Now geneticists are trying to find ways to change the genome of this kind of genetic feature. It is known that infection with the immunodeficiency virus occurs through the surface protein CCR5 and at this stage, specialists have tried to turn off the genes that are responsible for the production of this protein. An experiment was conducted at one of the Pennsylvania universities, in which 12 volunteers took part. The participants' blood was filtered and as a result, certain cells were isolated from it, to which scientists added modified genes. After that, the blood was poured back into the participants. A month later, drug treatment of the volunteers was temporarily suspended and the immunodeficiency virus began to show activity in all but one, while scientists were able to determine that the cells had protection from the virus, their life cycle increased and they began to multiply. Experts believe that if the number of cells treated in this way in the body increases, then a person will be able to live with the immunodeficiency virus as a chronic disease. The only volunteer in whom the virus did not become active had a copy of the protective gene, so his body dealt with most of the matter on its own.
In addition, complete recovery from the immunodeficiency virus is possible, as evidenced by the case of a little girl from America, which is the second in the history of medicine. Doctors knew that a child who was infected with the immunodeficiency virus during intrauterine development had an extremely high probability of infection and therefore decided to conduct immune stimulation and antiviral treatment in the very first hours after birth. During the first year of life, the girl was carefully monitored and, as a result of the latest tests, doctors can confidently say that the girl has completely recovered.
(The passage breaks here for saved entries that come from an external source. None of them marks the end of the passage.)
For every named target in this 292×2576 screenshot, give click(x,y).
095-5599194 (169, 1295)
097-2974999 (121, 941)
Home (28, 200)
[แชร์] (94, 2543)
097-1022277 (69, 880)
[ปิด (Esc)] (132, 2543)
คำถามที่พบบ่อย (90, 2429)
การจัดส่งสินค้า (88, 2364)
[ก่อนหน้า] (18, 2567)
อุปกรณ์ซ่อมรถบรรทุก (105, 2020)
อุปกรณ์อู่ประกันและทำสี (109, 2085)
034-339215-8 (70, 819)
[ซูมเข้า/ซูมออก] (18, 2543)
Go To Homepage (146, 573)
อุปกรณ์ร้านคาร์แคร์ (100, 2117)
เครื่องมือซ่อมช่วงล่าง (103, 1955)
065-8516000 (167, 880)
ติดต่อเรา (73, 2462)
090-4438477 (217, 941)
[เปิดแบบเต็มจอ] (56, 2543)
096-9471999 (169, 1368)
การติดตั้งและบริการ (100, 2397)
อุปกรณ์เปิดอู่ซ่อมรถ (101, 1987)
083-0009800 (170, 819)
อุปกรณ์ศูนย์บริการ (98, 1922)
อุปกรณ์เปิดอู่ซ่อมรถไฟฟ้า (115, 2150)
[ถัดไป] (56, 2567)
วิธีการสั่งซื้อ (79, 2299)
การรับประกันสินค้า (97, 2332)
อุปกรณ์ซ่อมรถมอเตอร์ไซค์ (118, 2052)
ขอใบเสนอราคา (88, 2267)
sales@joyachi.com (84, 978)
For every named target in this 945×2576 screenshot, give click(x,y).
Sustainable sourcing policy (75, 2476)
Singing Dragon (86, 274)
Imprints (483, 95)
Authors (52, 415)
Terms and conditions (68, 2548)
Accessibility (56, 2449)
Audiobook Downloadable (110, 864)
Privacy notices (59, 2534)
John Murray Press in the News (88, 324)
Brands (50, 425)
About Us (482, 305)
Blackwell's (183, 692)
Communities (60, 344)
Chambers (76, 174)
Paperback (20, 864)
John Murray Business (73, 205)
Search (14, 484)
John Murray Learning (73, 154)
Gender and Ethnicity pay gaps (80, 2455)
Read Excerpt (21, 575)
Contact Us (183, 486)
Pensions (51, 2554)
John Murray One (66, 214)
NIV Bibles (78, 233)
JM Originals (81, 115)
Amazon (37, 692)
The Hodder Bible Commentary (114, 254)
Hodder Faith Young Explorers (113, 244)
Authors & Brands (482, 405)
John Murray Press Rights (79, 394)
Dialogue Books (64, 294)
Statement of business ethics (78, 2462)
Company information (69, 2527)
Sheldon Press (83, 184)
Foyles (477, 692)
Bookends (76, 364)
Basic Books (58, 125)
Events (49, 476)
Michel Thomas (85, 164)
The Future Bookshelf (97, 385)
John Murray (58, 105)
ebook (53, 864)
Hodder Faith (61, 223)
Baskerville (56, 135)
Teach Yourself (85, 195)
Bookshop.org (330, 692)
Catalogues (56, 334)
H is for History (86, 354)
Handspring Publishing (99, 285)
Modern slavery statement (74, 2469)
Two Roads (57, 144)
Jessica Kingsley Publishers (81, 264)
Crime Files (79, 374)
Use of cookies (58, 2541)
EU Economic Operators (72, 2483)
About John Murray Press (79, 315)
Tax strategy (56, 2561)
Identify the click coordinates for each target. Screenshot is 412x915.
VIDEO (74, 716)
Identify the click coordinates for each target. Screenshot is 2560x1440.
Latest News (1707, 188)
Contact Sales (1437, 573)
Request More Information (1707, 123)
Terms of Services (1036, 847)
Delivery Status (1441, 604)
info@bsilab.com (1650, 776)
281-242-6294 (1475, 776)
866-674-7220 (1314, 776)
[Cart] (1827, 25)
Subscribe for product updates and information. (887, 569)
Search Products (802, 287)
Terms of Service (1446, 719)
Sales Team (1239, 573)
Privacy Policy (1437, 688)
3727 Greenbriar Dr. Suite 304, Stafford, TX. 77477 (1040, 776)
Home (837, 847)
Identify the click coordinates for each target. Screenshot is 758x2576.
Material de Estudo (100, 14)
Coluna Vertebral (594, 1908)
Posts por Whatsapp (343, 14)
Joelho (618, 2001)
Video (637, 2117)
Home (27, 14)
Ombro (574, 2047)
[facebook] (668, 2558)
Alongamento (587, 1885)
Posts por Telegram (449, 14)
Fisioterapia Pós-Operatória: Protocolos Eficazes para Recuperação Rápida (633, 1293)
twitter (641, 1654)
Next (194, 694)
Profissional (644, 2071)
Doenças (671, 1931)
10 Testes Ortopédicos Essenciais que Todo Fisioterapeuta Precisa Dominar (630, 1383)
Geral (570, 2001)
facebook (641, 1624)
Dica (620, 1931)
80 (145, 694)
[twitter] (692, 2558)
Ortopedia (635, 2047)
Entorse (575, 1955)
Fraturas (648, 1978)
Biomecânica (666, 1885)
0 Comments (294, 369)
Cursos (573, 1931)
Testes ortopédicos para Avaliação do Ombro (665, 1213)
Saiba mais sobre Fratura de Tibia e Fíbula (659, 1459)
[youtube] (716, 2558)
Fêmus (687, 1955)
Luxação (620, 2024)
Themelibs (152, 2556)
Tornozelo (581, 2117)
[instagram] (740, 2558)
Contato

According to doctors, the decisive factor in the treatment of the immunodeficiency virus in children infected during intrauterine development are measures started immediately in the first hours after birth, in this case, the earlier the treatment is started, the greater the chances of success.
The first case of complete recovery from the immunodeficiency virus occurred in 2010, when doctors decided to take the risk of starting treatment of the child immediately after birth. The little patient received intensive postnatal therapy in the first day of her life, after which she underwent a nine-month course of standard treatment for HIV and became completely healthy.
In the near future, specialists intend to conduct a study involving 50 newborns with HIV.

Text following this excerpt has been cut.